Activity: A set of records appears below. Print them all, word for word.

[Records contained in a dataset]
- Opening Delimiter -
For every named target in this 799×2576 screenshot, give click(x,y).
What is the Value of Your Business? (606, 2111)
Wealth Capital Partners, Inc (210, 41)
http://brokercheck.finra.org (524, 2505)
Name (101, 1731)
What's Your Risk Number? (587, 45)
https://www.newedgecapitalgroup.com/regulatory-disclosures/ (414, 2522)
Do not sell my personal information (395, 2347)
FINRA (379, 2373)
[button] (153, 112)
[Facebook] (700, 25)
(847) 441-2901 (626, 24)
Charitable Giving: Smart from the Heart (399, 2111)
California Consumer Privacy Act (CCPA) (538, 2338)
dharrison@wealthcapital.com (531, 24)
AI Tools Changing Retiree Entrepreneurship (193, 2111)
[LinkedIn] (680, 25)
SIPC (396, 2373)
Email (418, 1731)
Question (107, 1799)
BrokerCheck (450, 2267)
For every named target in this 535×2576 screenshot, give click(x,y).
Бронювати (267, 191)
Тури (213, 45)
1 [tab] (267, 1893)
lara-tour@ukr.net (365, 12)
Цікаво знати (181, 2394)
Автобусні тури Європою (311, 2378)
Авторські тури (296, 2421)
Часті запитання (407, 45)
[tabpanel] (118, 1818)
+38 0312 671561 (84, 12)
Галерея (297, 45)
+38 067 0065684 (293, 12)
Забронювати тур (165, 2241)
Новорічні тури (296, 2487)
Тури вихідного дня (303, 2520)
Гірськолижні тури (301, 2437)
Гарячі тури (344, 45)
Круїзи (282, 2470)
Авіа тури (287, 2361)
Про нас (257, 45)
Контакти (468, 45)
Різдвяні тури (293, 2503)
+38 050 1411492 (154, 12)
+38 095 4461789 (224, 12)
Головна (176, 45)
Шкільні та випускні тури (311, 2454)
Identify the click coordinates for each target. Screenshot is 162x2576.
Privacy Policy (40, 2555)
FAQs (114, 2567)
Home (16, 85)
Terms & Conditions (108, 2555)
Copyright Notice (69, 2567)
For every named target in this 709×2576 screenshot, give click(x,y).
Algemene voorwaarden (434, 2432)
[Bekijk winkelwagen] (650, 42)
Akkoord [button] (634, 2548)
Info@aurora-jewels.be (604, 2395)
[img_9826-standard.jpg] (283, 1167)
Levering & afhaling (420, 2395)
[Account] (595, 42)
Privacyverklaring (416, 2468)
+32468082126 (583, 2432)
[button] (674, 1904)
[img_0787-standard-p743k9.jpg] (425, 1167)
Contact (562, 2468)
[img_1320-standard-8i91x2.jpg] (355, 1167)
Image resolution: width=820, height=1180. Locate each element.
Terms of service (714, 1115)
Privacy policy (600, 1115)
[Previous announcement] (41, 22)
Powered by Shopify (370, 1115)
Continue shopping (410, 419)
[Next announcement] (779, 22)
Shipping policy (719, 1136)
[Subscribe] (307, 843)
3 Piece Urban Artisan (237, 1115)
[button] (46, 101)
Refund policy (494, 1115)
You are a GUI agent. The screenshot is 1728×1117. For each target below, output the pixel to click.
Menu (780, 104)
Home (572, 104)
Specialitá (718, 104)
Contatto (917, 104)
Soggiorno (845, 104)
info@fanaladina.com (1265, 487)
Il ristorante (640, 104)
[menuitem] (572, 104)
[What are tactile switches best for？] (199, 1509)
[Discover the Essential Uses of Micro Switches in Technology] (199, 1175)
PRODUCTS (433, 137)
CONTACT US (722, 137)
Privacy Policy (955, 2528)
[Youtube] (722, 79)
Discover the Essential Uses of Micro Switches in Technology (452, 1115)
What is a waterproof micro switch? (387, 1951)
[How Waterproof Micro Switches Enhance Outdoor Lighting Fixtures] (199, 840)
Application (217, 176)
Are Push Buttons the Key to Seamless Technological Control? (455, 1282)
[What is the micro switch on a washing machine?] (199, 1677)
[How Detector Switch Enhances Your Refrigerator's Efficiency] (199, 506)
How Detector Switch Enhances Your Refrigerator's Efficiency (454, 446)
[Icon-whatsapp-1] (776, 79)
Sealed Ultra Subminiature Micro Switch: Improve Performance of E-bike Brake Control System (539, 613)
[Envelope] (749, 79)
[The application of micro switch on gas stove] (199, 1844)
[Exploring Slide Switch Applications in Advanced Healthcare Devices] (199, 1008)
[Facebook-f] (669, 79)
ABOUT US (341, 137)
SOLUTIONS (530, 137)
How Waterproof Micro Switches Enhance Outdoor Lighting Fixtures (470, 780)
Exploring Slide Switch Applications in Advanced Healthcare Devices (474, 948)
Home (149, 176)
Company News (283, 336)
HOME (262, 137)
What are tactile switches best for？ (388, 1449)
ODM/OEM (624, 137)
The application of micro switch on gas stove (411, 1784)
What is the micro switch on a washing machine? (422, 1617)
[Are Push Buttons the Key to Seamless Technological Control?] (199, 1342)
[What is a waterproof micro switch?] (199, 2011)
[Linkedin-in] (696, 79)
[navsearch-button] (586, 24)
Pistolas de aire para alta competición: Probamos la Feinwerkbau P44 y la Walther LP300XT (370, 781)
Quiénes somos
- Closing Delimiter -
Written response:
For every named target in this 799×2576 screenshot, give click(x,y).
What is the Value of Your Business? (606, 2111)
Wealth Capital Partners, Inc (210, 41)
http://brokercheck.finra.org (524, 2505)
Name (101, 1731)
What's Your Risk Number? (587, 45)
https://www.newedgecapitalgroup.com/regulatory-disclosures/ (414, 2522)
Do not sell my personal information (395, 2347)
FINRA (379, 2373)
[button] (153, 112)
[Facebook] (700, 25)
(847) 441-2901 (626, 24)
Charitable Giving: Smart from the Heart (399, 2111)
California Consumer Privacy Act (CCPA) (538, 2338)
dharrison@wealthcapital.com (531, 24)
AI Tools Changing Retiree Entrepreneurship (193, 2111)
[LinkedIn] (680, 25)
SIPC (396, 2373)
Email (418, 1731)
Question (107, 1799)
BrokerCheck (450, 2267)
For every named target in this 535×2576 screenshot, give click(x,y).
Бронювати (267, 191)
Тури (213, 45)
1 [tab] (267, 1893)
lara-tour@ukr.net (365, 12)
Цікаво знати (181, 2394)
Автобусні тури Європою (311, 2378)
Авторські тури (296, 2421)
Часті запитання (407, 45)
[tabpanel] (118, 1818)
+38 0312 671561 (84, 12)
Галерея (297, 45)
+38 067 0065684 (293, 12)
Забронювати тур (165, 2241)
Новорічні тури (296, 2487)
Тури вихідного дня (303, 2520)
Гірськолижні тури (301, 2437)
Гарячі тури (344, 45)
Круїзи (282, 2470)
Авіа тури (287, 2361)
Про нас (257, 45)
Контакти (468, 45)
Різдвяні тури (293, 2503)
+38 050 1411492 (154, 12)
+38 095 4461789 (224, 12)
Головна (176, 45)
Шкільні та випускні тури (311, 2454)
Identify the click coordinates for each target. Screenshot is 162x2576.
Privacy Policy (40, 2555)
FAQs (114, 2567)
Home (16, 85)
Terms & Conditions (108, 2555)
Copyright Notice (69, 2567)
For every named target in this 709×2576 screenshot, give click(x,y).
Algemene voorwaarden (434, 2432)
[Bekijk winkelwagen] (650, 42)
Akkoord [button] (634, 2548)
Info@aurora-jewels.be (604, 2395)
[img_9826-standard.jpg] (283, 1167)
Levering & afhaling (420, 2395)
[Account] (595, 42)
Privacyverklaring (416, 2468)
+32468082126 (583, 2432)
[button] (674, 1904)
[img_0787-standard-p743k9.jpg] (425, 1167)
Contact (562, 2468)
[img_1320-standard-8i91x2.jpg] (355, 1167)
Image resolution: width=820, height=1180. Locate each element.
Terms of service (714, 1115)
Privacy policy (600, 1115)
[Previous announcement] (41, 22)
Powered by Shopify (370, 1115)
Continue shopping (410, 419)
[Next announcement] (779, 22)
Shipping policy (719, 1136)
[Subscribe] (307, 843)
3 Piece Urban Artisan (237, 1115)
[button] (46, 101)
Refund policy (494, 1115)
You are a GUI agent. The screenshot is 1728×1117. For each target below, output the pixel to click.
Menu (780, 104)
Home (572, 104)
Specialitá (718, 104)
Contatto (917, 104)
Soggiorno (845, 104)
info@fanaladina.com (1265, 487)
Il ristorante (640, 104)
[menuitem] (572, 104)
[What are tactile switches best for？] (199, 1509)
[Discover the Essential Uses of Micro Switches in Technology] (199, 1175)
PRODUCTS (433, 137)
CONTACT US (722, 137)
Privacy Policy (955, 2528)
[Youtube] (722, 79)
Discover the Essential Uses of Micro Switches in Technology (452, 1115)
What is a waterproof micro switch? (387, 1951)
[How Waterproof Micro Switches Enhance Outdoor Lighting Fixtures] (199, 840)
Application (217, 176)
Are Push Buttons the Key to Seamless Technological Control? (455, 1282)
[What is the micro switch on a washing machine?] (199, 1677)
[How Detector Switch Enhances Your Refrigerator's Efficiency] (199, 506)
How Detector Switch Enhances Your Refrigerator's Efficiency (454, 446)
[Icon-whatsapp-1] (776, 79)
Sealed Ultra Subminiature Micro Switch: Improve Performance of E-bike Brake Control System (539, 613)
[Envelope] (749, 79)
[The application of micro switch on gas stove] (199, 1844)
[Exploring Slide Switch Applications in Advanced Healthcare Devices] (199, 1008)
[Facebook-f] (669, 79)
ABOUT US (341, 137)
SOLUTIONS (530, 137)
How Waterproof Micro Switches Enhance Outdoor Lighting Fixtures (470, 780)
Exploring Slide Switch Applications in Advanced Healthcare Devices (474, 948)
Home (149, 176)
Company News (283, 336)
HOME (262, 137)
What are tactile switches best for？ (388, 1449)
ODM/OEM (624, 137)
The application of micro switch on gas stove (411, 1784)
What is the micro switch on a washing machine? (422, 1617)
[Are Push Buttons the Key to Seamless Technological Control?] (199, 1342)
[What is a waterproof micro switch?] (199, 2011)
[Linkedin-in] (696, 79)
[navsearch-button] (586, 24)
Pistolas de aire para alta competición: Probamos la Feinwerkbau P44 y la Walther LP300XT (370, 781)
Quiénes somos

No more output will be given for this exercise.